Start of Excerpted records

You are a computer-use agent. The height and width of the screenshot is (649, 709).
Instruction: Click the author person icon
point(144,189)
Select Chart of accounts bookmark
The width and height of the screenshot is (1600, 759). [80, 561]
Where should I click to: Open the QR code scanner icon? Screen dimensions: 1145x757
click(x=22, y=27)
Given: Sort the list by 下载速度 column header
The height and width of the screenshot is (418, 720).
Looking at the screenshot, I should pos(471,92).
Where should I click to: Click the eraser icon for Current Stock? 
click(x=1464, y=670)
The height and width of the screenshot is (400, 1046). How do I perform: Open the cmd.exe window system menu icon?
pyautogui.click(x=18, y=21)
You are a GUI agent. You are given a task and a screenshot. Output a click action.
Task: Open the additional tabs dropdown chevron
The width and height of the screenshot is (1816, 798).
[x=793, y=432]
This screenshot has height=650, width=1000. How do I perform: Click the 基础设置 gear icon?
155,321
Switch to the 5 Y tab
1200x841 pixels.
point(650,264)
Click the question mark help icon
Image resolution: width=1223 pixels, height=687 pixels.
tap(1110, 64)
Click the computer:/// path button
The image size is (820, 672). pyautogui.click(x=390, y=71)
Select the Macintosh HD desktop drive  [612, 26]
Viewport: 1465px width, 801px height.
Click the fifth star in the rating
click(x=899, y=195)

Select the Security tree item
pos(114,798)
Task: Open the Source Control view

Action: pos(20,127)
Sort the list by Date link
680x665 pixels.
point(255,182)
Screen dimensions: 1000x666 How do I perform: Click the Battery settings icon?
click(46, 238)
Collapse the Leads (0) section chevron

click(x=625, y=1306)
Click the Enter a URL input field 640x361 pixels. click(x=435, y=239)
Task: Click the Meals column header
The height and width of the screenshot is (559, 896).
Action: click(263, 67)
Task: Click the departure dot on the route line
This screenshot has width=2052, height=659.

End of Excerpted records

_Exercise brief_.
Every line in the records above with "header" in it adds one to the count; give that count and nothing else.

_Written response_.
2